** Start of INPUT MATERIAL **

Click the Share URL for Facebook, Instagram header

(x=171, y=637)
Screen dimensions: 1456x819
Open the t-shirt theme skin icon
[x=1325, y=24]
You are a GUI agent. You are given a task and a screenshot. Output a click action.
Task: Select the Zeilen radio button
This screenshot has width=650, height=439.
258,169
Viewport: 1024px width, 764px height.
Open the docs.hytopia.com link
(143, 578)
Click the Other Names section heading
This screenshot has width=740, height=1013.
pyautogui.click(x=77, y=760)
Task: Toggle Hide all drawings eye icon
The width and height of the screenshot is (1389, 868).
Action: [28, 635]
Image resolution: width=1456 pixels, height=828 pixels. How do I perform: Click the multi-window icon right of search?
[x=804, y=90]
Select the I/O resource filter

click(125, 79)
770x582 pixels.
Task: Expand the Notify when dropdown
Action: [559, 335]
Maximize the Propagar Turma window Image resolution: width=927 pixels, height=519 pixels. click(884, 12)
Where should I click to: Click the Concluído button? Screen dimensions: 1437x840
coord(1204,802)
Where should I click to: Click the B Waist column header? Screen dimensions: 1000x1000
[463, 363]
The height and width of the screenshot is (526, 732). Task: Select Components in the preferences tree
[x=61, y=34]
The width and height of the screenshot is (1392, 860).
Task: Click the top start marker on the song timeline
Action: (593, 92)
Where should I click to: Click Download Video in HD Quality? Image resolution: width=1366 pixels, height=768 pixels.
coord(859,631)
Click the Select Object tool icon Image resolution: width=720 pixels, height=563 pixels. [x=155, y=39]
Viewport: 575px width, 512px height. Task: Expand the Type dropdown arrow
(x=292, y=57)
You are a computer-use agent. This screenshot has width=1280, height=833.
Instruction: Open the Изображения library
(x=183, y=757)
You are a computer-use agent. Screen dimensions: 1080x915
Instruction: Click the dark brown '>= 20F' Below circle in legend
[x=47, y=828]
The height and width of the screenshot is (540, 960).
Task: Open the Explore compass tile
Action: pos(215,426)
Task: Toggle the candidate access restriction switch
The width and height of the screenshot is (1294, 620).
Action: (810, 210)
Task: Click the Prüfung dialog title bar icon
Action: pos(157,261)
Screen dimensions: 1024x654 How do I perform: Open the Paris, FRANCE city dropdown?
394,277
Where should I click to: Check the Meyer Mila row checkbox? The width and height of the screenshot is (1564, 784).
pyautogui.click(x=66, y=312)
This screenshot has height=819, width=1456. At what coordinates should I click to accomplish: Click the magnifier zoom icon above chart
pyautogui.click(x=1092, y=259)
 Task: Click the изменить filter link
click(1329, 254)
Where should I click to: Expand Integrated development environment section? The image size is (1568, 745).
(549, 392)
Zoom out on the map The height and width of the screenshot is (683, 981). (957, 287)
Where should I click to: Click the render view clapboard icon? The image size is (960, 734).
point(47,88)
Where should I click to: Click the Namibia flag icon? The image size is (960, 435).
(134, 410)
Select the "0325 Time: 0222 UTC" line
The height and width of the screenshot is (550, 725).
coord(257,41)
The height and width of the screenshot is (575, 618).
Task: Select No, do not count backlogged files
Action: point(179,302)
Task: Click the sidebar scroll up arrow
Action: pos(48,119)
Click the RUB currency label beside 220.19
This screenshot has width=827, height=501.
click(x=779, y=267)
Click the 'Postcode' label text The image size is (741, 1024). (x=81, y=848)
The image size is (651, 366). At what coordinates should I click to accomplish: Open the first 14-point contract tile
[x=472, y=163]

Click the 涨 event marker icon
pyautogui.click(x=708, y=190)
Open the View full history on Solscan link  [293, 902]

** End of INPUT MATERIAL **

◆ **WHAT YOU SHOULD DO**
Reproduce the lines of the listing verbatim, starting at the line containing "You are a computer-use agent. Screen" and ending at the line containing "Action: pos(215,426)".

◆ **EXERCISE ANSWER**
You are a computer-use agent. Screen dimensions: 1080x915
Instruction: Click the dark brown '>= 20F' Below circle in legend
[x=47, y=828]
The height and width of the screenshot is (540, 960).
Task: Open the Explore compass tile
Action: pos(215,426)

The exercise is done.